【伝えておきたいブルースのこと】⑪聖なる歌と悪魔の音楽
ブルースのすぐ隣にあるキリスト教
「ブルースは悪魔の音楽」という言葉を聞いたことがある人もいるだろう。敬虔なキリスト教徒の中には、ブルースを歌うことは汚らわしいと考える人がいたのも確かだ。だが、チャーリー・パットン、ブラインド・レモン・ジェファスン他、ブルースで名を成したミュージシャンでキリスト教の宗教歌も録音している者は多い。

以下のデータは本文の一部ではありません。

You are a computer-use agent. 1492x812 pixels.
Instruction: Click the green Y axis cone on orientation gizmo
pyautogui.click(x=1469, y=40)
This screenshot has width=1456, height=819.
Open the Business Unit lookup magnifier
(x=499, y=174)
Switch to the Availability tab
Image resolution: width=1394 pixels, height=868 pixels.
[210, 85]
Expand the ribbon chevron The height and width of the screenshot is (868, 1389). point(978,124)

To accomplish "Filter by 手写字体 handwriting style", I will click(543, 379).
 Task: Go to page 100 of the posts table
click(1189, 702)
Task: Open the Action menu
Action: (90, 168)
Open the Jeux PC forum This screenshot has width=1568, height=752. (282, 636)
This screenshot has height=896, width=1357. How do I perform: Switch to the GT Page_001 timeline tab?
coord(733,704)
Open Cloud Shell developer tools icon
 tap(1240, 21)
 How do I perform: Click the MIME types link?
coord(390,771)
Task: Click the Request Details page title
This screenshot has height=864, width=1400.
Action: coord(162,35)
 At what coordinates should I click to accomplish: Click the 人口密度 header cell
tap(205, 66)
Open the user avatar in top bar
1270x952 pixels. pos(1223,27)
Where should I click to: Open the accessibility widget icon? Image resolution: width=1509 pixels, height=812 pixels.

黒人キリスト教徒たちが歌った宗教歌、「ニグロ・スピリチュアルズ(黒人霊歌)」は19世紀半ばから白人たちに注目されてきた。黒人のための大学として創設されたフィスク大学の資金を集めるため、1871年には黒人霊歌を歌うフィスク・ジュビリー・シンガーズがツアーを行なっている。
デルタ・ブルースマン、サン・ハウスは元説教師で、彼の歌には1920年代にたいへんな人気を博した説教師J・M・ゲイツ師の影響が見て取れる。サンは1930年の〈プリーチン・ザ・ブルース〉の中で宗教とブルースの間で揺れ動く気持ちを歌った。
盲目のギター伝道師、ブラインド・ウィリー・ジョンスンはそのスライド・ギターとザラついた歌声で、通りを歩く人々を惹き付けていた。ジョンスンはブラインド・ウィリー・マクテルと行動をともにしていた時期がある。マクテルはブルースもスピリチュアルズも歌ったが、ジョンスンには世俗の歌の録音はない。一方、同じ盲目のギター伝道師、ブラインド・ジョー・タガートはブラインド・パーシー&ヒズ・ブラインド・バンド名義でブルースも録音している。
牧師の息子として生まれたトーマス・A・ドーシーは、ジョージア・トムの名で数々の世俗ヒットを出した。タンパ・レッドとの〈イッツ・タイト・ライク・ザット〉(1928年)は中でも有名だ。その後宗教歌の作曲に専念、〈プレシャス・ロード、テイク・マイ・ハンド〉などを生み出し、最も偉大なゴスペル・ソングライターとなった。1920〜30年代にブルースを吹込んでいたロバート・ウィルキンスとルーブ・レイシーは後に牧師となり、二度とブルースを歌うことはなかった。
このようにブルースと宗教歌の間を行き来した人の例はいくつもある。確かなことはアメリカ南部に住むほとんどの黒人にとってキリスト教と教会は生活の中で大きな存在であったこと。ブルースの歌詞にも、キリスト教の教えが見えるものもあり、両者は切っても切れない関係にあると言える。